» Assignment: Filter this material down to the lines that contain the string "will", and return those lines.

[Opening Data provided section]

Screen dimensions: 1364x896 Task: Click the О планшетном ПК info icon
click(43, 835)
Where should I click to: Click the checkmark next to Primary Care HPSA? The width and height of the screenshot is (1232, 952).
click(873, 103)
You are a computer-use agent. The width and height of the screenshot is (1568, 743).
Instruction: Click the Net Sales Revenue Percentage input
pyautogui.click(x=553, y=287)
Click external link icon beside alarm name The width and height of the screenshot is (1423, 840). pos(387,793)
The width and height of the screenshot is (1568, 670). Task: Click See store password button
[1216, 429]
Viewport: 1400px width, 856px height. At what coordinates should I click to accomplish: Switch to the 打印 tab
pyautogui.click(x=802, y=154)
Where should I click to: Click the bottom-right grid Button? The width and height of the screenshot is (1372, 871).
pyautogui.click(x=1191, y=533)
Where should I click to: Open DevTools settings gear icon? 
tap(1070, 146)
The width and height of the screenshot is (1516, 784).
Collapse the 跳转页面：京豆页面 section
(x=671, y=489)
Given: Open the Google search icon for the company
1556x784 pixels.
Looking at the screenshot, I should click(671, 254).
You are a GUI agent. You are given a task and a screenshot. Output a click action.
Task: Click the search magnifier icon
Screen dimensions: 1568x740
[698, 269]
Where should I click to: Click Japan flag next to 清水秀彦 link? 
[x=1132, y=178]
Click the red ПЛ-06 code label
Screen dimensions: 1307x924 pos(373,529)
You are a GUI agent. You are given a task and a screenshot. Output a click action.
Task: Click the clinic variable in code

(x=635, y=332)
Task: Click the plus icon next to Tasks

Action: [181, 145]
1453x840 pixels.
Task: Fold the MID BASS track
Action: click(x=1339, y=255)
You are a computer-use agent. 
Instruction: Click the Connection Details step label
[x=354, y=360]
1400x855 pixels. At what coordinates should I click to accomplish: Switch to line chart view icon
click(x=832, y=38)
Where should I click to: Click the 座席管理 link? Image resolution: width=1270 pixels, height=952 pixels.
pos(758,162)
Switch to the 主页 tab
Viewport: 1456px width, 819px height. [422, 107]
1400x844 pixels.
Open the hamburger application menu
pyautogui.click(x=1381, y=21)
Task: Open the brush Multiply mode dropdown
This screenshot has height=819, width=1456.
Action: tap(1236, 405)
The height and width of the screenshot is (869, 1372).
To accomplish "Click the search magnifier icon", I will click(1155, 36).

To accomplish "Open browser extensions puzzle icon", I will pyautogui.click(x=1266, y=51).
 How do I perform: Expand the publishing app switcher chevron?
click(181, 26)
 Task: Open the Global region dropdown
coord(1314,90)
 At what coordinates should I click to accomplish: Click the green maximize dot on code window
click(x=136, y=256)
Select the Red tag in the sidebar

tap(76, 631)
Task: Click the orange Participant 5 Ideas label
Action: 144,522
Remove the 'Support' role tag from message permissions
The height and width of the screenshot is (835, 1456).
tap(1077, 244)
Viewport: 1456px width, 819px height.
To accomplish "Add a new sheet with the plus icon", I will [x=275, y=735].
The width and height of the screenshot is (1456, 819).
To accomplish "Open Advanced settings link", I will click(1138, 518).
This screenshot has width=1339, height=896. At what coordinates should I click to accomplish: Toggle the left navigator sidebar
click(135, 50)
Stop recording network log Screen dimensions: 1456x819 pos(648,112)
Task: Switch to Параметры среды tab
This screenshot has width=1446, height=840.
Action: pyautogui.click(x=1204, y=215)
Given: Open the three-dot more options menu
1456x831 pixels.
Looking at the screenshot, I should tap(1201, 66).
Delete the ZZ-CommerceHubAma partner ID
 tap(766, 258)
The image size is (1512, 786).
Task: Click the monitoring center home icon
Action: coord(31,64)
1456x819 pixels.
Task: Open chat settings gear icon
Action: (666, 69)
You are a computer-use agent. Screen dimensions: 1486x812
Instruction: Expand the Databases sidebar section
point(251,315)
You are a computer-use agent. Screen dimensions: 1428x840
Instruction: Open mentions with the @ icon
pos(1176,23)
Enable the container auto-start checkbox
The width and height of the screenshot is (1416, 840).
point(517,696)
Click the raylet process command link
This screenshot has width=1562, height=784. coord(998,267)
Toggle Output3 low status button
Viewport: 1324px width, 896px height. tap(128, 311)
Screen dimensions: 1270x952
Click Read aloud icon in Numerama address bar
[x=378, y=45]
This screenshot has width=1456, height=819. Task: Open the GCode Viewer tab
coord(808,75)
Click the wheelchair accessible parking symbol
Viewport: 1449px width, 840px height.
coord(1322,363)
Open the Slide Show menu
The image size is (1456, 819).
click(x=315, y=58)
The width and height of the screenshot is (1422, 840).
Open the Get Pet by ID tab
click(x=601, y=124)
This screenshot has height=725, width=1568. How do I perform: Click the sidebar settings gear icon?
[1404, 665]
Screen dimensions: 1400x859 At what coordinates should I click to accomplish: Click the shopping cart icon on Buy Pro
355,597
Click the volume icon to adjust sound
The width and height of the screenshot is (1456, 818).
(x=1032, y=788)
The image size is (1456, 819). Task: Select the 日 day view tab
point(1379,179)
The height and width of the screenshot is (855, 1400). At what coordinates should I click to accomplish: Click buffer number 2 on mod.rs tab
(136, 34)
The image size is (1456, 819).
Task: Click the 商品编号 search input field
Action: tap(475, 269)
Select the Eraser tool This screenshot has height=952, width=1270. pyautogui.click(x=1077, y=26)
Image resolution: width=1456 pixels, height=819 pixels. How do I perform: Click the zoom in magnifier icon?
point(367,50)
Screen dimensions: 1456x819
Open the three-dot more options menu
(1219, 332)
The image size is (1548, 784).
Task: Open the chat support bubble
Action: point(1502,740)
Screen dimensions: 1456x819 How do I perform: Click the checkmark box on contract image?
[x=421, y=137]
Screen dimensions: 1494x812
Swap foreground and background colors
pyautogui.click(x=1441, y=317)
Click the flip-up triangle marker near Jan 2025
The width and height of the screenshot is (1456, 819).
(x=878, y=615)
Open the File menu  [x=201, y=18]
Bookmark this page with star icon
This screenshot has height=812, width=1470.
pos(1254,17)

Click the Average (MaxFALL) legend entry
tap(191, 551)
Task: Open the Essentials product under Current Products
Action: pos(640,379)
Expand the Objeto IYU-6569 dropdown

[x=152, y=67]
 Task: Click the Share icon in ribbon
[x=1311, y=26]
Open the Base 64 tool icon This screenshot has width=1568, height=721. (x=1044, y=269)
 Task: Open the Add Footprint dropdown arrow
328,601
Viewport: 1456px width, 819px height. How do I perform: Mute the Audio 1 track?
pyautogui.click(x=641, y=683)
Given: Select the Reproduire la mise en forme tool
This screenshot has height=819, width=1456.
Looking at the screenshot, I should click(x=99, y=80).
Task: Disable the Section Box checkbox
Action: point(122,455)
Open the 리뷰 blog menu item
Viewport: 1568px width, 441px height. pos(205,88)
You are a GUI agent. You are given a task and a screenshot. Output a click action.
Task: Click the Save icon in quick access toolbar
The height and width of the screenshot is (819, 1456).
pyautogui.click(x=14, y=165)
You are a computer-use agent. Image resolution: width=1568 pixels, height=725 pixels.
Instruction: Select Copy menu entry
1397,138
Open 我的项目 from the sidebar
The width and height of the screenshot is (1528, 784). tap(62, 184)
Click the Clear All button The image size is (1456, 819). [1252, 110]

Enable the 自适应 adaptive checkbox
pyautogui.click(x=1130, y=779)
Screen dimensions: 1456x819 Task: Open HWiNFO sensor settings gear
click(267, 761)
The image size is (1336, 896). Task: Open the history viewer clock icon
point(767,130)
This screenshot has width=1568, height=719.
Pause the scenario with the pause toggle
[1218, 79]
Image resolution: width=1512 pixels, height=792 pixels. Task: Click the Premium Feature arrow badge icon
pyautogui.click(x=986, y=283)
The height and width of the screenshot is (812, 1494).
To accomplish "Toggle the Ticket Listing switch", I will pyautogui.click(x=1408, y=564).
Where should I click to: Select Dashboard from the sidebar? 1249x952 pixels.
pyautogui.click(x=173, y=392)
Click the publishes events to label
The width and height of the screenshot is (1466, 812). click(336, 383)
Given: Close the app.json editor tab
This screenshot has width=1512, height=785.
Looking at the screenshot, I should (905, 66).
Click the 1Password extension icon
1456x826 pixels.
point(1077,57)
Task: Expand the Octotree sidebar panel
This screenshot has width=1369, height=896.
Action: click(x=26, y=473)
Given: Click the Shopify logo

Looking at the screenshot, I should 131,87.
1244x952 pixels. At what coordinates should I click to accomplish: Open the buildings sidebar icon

[Closing Data provided section]

» Answer space:
To accomplish "Click the search magnifier icon", I will click(1155, 36).
To accomplish "Open browser extensions puzzle icon", I will pyautogui.click(x=1266, y=51).
To accomplish "Add a new sheet with the plus icon", I will [x=275, y=735].
To accomplish "Open Advanced settings link", I will click(1138, 518).
To accomplish "Toggle the Ticket Listing switch", I will pyautogui.click(x=1408, y=564).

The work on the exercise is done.